Русские духоборы принесли эту ненасытную жажду духовного мятежа даже в мирную Канаду. Новая секта «Сыновей свободы» противопоставила изумленному канадскому государству максималистский лозунг «все или ничего»: «Либо дайте нам жить так, как велит наше сердце, либо заберите у нас все и оставьте нас голыми на голой земле».
В «земных» вопросах происходило то же самое, что и в «небесных». Не случайно во время мировой войны русские революционеры с таким жаром откликнулись на призыв порвать с войной и удалиться на Авентинский холм Циммервальда и Кинталя; не случайно толстовская идея непротивления злу насилием была доведена в России до своего неумолимого логического завершения. Естественно, в России существовала и ее полная противоположность: терроризм как система, как организованный метод борьбы с тиранией.
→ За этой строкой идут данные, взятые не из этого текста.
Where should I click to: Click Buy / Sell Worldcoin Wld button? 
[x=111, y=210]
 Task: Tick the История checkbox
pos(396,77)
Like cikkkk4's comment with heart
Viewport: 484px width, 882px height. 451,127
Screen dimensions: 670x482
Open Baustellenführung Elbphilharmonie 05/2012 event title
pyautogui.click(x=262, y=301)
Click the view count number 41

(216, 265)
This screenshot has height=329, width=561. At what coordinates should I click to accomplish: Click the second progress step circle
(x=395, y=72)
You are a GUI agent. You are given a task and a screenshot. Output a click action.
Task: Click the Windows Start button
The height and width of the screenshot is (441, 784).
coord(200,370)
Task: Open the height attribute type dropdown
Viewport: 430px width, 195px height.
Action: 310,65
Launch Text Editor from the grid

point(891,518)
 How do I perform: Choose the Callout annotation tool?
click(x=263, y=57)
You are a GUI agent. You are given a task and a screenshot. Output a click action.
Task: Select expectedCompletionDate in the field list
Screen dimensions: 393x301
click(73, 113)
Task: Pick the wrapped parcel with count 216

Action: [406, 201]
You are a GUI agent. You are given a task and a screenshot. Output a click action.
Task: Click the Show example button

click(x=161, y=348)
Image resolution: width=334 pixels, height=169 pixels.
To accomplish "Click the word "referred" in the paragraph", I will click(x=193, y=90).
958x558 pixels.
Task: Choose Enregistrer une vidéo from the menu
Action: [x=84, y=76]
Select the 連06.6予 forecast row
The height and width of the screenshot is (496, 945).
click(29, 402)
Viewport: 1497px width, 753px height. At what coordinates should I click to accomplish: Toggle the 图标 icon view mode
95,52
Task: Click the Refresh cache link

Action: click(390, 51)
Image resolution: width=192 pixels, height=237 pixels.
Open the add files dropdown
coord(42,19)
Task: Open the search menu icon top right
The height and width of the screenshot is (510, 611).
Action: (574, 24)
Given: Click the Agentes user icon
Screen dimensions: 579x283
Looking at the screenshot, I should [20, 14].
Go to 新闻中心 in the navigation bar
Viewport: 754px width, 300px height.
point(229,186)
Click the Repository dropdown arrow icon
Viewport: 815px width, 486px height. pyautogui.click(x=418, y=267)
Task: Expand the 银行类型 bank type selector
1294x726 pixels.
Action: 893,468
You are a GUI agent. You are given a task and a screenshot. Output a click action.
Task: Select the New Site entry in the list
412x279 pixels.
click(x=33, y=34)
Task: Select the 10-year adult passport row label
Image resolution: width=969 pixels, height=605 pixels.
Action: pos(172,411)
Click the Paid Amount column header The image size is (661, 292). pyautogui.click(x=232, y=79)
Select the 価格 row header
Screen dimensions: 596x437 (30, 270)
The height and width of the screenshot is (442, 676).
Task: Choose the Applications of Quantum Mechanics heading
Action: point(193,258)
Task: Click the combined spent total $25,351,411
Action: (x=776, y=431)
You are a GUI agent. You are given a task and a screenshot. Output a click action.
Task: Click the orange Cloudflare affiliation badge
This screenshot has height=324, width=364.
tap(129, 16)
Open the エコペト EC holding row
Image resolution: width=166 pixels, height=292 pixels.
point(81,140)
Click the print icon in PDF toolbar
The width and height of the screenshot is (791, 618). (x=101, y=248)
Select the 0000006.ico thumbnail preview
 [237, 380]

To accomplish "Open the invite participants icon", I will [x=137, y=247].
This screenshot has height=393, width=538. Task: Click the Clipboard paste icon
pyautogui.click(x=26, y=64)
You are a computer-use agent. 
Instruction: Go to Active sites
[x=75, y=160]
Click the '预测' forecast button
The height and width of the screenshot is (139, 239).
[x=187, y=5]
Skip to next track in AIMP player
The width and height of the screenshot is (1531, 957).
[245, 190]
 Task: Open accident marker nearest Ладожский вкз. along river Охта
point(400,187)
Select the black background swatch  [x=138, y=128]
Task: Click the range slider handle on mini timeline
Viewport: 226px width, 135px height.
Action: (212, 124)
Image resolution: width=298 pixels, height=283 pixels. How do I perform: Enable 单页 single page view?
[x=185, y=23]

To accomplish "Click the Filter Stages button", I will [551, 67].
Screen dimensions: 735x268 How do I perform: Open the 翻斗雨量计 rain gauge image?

Моральное отвращение, невероятная ненависть к любому виду насилия выражались в самой крайней форме сопротивления – с револьвером и бомбой. Психология революционного террориста была посвящением, с энтузиазмом принимавшимся ради блага народа, но она была отравлена сознанием того, что политическая необходимость не может быть оправдана с моральной точки зрения: ни человек, ни государство не имеет права отбирать то, что нельзя восстановить – жизнь. Не случайно Россия дала миру трех величайших анархистов: писателя Льва Толстого, философа Петра Кропоткина и политика Михаила Бакунина.
Стоит ли удивляться тому, что русская революция стала выражением всех существующих форм максимализма? Существовал пацифистский максимализм солдата, жаждавшего воткнуть штык в землю и обняться с бывшим врагом. Существовал пролетарский максимализм, требовавший, чтобы его Советы не имели ничего общего с буржуазией: «Да здравствует уничтожение буржуазии как класса!» Конечно, существовал и националистический максимализм, готовый во что бы то ни стало порвать с Россией, только вчера бывшей «тюрьмой народов». Существовал наивный деревенский максимализм мужика, рвавшегося самочинно, не дожидаясь сложной государственной аграрной реформы, разделить помещичьи земли между жителями соседних деревень и хуторов. И каждому из этих «максимализмов» противостоял свой «контрмаксимализм», проявлявшийся по другую сторону баррикад.